The one thing she couldn’t get used to, she says, was how inconsistent he was: desperately in love with her one moment, utterly indifferent the next. “He was just a gay deceiver, Meyer,” she sighs.

“Well,” I smile, “more like a coldhearted craftsman, I’m afraid. One thing he always said in interviews: ‘What determines success or failure is the ability to keep coldly objective when emotions are running high.’ He isolated himself from his feelings through discipline. He lived life in a kind of time-tunnel. Every minute of every day he lived was completely used up in working on his skills, even when he seemed to be simply enjoying them.”

“He did seem very serious…”

“I work pretty hard, Golda, but next to him I’m a complete amateur. I wouldn’t be surprised if even his dreams were training programs. Maybe that was where he kept up the old skills he’d learned before giving them up for football and girls.”

“He always told me he dreamed of me, Meyer,” she whispers, gazing lovingly upon a plump red strawberry, the best of the box. “Probably it was just sweet nothings, hunh? Salting me up…”

“You know, I don’t think he knew what love was all about — or football either.
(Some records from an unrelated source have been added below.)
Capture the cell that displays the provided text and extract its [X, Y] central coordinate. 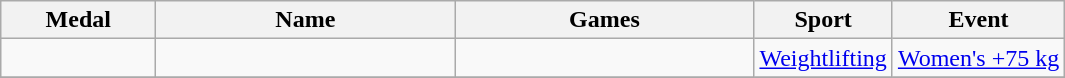
Weightlifting [823, 58]
Name [306, 20]
Sport [823, 20]
Women's +75 kg [978, 58]
Event [978, 20]
Medal [78, 20]
Games [604, 20]
Return (x, y) of the center of cell containing provided text 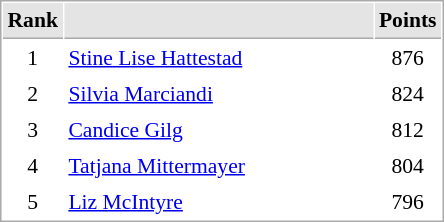
2 (32, 93)
4 (32, 165)
Tatjana Mittermayer (218, 165)
Silvia Marciandi (218, 93)
Liz McIntyre (218, 201)
824 (408, 93)
Rank (32, 21)
812 (408, 129)
876 (408, 57)
Stine Lise Hattestad (218, 57)
3 (32, 129)
1 (32, 57)
796 (408, 201)
804 (408, 165)
5 (32, 201)
Points (408, 21)
Candice Gilg (218, 129)
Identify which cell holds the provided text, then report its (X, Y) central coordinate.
He’d taught himself how to score, but after he’d scored he didn’t know what to do but score again.”

“I know. A girl just didn’t know where she was with him…”

“He was very skillful, Golda, but he was a man without an overview. He lived this rigid, segmented, repetitive life, and he couldn’t step back. His inability to discriminate was phenomenal. He was a freak, all willpower, no judgment—”

“You mean,” she muses, strawberry juice dribbling down her soft chin, “he was a eager beaver who couldn’t see past the end of his own shnozzle…”

“You could say so,” I smile. “You know, people complain we don’t live enough in the here and now. Either we’re absorbed in the past or daydreaming about the future, which is presumably a very crazy way to behave, because we’re missing the real thing and taking the imaginary thing as real. ‘Live like each moment is your last,’ they say.”

“They’re right, Meyer. It’s the truth.”

“But that was just how Gus lived, though without the morbid touch: moment by moment, each out cut off from the next, fulfilling his timetable. We talk about living in the present because we can’t imagine actually doing it. He did it. He was in that sense the perfect realist, the absolute materialist.”

“He was a lot smarter than me, I know that.”

“We think of the past and the future as part of a kind of river, a time-stream, but this is just a poetic metaphor. Gus had no perception of this or any other metaphor. He was completely metaphor-free. He had no imagination at all!”